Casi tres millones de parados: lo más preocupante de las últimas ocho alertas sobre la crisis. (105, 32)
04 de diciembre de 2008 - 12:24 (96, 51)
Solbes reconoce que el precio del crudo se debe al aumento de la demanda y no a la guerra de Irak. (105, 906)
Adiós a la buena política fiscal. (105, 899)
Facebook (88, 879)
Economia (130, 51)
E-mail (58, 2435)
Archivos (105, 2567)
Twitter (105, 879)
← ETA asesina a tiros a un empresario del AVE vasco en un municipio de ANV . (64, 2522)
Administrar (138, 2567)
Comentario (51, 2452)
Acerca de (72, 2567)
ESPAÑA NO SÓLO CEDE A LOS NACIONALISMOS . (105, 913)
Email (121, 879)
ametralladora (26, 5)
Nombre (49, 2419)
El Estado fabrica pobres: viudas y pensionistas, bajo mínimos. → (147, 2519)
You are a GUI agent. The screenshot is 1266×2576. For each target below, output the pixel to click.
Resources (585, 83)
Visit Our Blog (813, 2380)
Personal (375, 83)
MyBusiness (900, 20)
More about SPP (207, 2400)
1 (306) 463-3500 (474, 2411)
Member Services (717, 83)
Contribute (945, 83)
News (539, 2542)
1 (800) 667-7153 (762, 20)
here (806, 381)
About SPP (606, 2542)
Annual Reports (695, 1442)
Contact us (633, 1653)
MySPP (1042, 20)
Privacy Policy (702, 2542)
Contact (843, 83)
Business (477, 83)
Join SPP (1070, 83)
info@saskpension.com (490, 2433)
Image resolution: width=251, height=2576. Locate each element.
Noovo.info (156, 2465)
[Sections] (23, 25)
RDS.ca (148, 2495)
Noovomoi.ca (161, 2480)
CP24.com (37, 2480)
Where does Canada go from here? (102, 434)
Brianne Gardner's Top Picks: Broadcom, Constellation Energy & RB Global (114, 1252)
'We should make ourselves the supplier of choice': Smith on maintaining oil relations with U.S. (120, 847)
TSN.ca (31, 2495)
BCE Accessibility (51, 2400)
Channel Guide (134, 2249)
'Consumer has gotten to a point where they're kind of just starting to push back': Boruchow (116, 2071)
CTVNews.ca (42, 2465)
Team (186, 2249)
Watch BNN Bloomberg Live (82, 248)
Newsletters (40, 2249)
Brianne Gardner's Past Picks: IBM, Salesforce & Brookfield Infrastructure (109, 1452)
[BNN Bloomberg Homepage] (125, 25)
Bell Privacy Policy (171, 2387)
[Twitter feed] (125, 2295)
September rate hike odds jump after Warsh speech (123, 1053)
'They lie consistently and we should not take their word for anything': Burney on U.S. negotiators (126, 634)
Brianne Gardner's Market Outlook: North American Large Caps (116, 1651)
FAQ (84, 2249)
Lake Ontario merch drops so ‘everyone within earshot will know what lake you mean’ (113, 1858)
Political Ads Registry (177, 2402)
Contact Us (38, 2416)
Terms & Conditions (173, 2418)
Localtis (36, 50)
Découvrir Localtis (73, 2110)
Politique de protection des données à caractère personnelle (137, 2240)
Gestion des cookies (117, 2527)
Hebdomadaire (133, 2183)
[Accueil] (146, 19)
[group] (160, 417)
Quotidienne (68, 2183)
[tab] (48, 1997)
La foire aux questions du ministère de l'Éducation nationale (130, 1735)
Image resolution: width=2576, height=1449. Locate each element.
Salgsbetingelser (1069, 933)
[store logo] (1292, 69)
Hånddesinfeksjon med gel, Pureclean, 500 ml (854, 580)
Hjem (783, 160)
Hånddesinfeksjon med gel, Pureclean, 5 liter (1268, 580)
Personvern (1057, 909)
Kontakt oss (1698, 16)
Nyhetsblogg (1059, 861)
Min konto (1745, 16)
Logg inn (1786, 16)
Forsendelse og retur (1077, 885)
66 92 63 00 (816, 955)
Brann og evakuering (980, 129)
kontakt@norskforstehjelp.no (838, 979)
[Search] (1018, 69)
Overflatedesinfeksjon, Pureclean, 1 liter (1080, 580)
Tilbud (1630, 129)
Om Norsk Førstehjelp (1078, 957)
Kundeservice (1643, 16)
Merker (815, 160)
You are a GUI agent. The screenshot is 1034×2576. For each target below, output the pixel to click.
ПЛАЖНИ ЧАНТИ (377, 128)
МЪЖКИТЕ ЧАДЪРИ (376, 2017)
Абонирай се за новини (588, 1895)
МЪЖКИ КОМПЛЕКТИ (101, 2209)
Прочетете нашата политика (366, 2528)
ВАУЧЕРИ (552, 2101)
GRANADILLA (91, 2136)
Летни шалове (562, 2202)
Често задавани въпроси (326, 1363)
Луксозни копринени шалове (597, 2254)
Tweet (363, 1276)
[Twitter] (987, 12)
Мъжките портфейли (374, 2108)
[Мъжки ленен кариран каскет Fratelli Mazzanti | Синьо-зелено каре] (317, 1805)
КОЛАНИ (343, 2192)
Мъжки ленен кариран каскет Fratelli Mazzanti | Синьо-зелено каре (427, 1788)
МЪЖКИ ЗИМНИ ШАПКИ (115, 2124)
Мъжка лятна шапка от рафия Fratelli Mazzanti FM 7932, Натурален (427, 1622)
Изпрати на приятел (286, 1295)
________________________________________
→ **Directions**:
Would you retype the full listing without altering a single word?

→ **Task solution**:
Casi tres millones de parados: lo más preocupante de las últimas ocho alertas sobre la crisis. (105, 32)
04 de diciembre de 2008 - 12:24 (96, 51)
Solbes reconoce que el precio del crudo se debe al aumento de la demanda y no a la guerra de Irak. (105, 906)
Adiós a la buena política fiscal. (105, 899)
Facebook (88, 879)
Economia (130, 51)
E-mail (58, 2435)
Archivos (105, 2567)
Twitter (105, 879)
← ETA asesina a tiros a un empresario del AVE vasco en un municipio de ANV . (64, 2522)
Administrar (138, 2567)
Comentario (51, 2452)
Acerca de (72, 2567)
ESPAÑA NO SÓLO CEDE A LOS NACIONALISMOS . (105, 913)
Email (121, 879)
ametralladora (26, 5)
Nombre (49, 2419)
El Estado fabrica pobres: viudas y pensionistas, bajo mínimos. → (147, 2519)
You are a GUI agent. The screenshot is 1266×2576. For each target below, output the pixel to click.
Resources (585, 83)
Visit Our Blog (813, 2380)
Personal (375, 83)
MyBusiness (900, 20)
More about SPP (207, 2400)
1 (306) 463-3500 (474, 2411)
Member Services (717, 83)
Contribute (945, 83)
News (539, 2542)
1 (800) 667-7153 (762, 20)
here (806, 381)
About SPP (606, 2542)
Annual Reports (695, 1442)
Contact us (633, 1653)
MySPP (1042, 20)
Privacy Policy (702, 2542)
Contact (843, 83)
Business (477, 83)
Join SPP (1070, 83)
info@saskpension.com (490, 2433)
Image resolution: width=251, height=2576. Locate each element.
Noovo.info (156, 2465)
[Sections] (23, 25)
RDS.ca (148, 2495)
Noovomoi.ca (161, 2480)
CP24.com (37, 2480)
Where does Canada go from here? (102, 434)
Brianne Gardner's Top Picks: Broadcom, Constellation Energy & RB Global (114, 1252)
'We should make ourselves the supplier of choice': Smith on maintaining oil relations with U.S. (120, 847)
TSN.ca (31, 2495)
BCE Accessibility (51, 2400)
Channel Guide (134, 2249)
'Consumer has gotten to a point where they're kind of just starting to push back': Boruchow (116, 2071)
CTVNews.ca (42, 2465)
Team (186, 2249)
Watch BNN Bloomberg Live (82, 248)
Newsletters (40, 2249)
Brianne Gardner's Past Picks: IBM, Salesforce & Brookfield Infrastructure (109, 1452)
[BNN Bloomberg Homepage] (125, 25)
Bell Privacy Policy (171, 2387)
[Twitter feed] (125, 2295)
September rate hike odds jump after Warsh speech (123, 1053)
'They lie consistently and we should not take their word for anything': Burney on U.S. negotiators (126, 634)
Brianne Gardner's Market Outlook: North American Large Caps (116, 1651)
FAQ (84, 2249)
Lake Ontario merch drops so ‘everyone within earshot will know what lake you mean’ (113, 1858)
Political Ads Registry (177, 2402)
Contact Us (38, 2416)
Terms & Conditions (173, 2418)
Localtis (36, 50)
Découvrir Localtis (73, 2110)
Politique de protection des données à caractère personnelle (137, 2240)
Gestion des cookies (117, 2527)
Hebdomadaire (133, 2183)
[Accueil] (146, 19)
[group] (160, 417)
Quotidienne (68, 2183)
[tab] (48, 1997)
La foire aux questions du ministère de l'Éducation nationale (130, 1735)
Image resolution: width=2576, height=1449. Locate each element.
Salgsbetingelser (1069, 933)
[store logo] (1292, 69)
Hånddesinfeksjon med gel, Pureclean, 500 ml (854, 580)
Hjem (783, 160)
Hånddesinfeksjon med gel, Pureclean, 5 liter (1268, 580)
Personvern (1057, 909)
Kontakt oss (1698, 16)
Nyhetsblogg (1059, 861)
Min konto (1745, 16)
Logg inn (1786, 16)
Forsendelse og retur (1077, 885)
66 92 63 00 (816, 955)
Brann og evakuering (980, 129)
kontakt@norskforstehjelp.no (838, 979)
[Search] (1018, 69)
Overflatedesinfeksjon, Pureclean, 1 liter (1080, 580)
Tilbud (1630, 129)
Om Norsk Førstehjelp (1078, 957)
Kundeservice (1643, 16)
Merker (815, 160)
You are a GUI agent. The screenshot is 1034×2576. For each target below, output the pixel to click.
ПЛАЖНИ ЧАНТИ (377, 128)
МЪЖКИТЕ ЧАДЪРИ (376, 2017)
Абонирай се за новини (588, 1895)
МЪЖКИ КОМПЛЕКТИ (101, 2209)
Прочетете нашата политика (366, 2528)
ВАУЧЕРИ (552, 2101)
GRANADILLA (91, 2136)
Летни шалове (562, 2202)
Често задавани въпроси (326, 1363)
Луксозни копринени шалове (597, 2254)
Tweet (363, 1276)
[Twitter] (987, 12)
Мъжките портфейли (374, 2108)
[Мъжки ленен кариран каскет Fratelli Mazzanti | Синьо-зелено каре] (317, 1805)
КОЛАНИ (343, 2192)
Мъжки ленен кариран каскет Fratelli Mazzanti | Синьо-зелено каре (427, 1788)
МЪЖКИ ЗИМНИ ШАПКИ (115, 2124)
Мъжка лятна шапка от рафия Fratelli Mazzanti FM 7932, Натурален (427, 1622)
Изпрати на приятел (286, 1295)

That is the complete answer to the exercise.